Bioethics: June 2008 Archives
Here is an article I wrote titled “Research Malpractice and the Issue of Incidental Findings,” which just came out in the Summer 2008 issue of “The Journal of Law Medicine and Ethics.”
Alan Milstein
The New York Times reports that two prominent child psychiatrists failed to disclose they each had received more than a million dollars in consulting fees from drugmakers from 2000- 2007. During this time, and based in no small part on the work of Dr. Joseph Biederman and Dr. Timoth Wilens, diagnosis rates for pediatric bipolar disorder increased 40 times. Today, as many as 500,000 children receive at least one prescription for antipsychotic drugs, including 20,500 under the age of 6 years old.
Senator Chuck Grassley told the Times that, by failing to report this income from the companies who reap hundreds of millions of dollars from their work, the two psychiatrists may have violated university, state and federal rules governing conflicts of interest. Grassley has been conducting hearings on academics who receive grant money from BigPharma and the potential financial conflicts that might arise from such relationships.

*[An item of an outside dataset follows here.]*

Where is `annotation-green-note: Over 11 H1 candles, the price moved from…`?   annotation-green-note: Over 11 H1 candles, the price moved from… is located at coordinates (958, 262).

Harvard Spokeswoman Alyssa Kneller told the Times: “The information released by Senator Grassley suggests that, in certain instances, each doctor may have failed to disclose outside income from pharmaceutical companies and other entities that should have been disclosed.” She added that a university conflict committee is reviewing the physicians’ conduct.
The kinds of studies these psychiatrists and others are conducting on young children is highly questionable. Bloomberg News reported that Dr. Biederman is currently recruiting 4- to6-year-olds with supposed bipolar disorder to test AstraZeneca's antipsychotic, Seroquel, and another group of 6- to 12-year-olds to test Equetro, developed by U.K.-based Shire Ltd.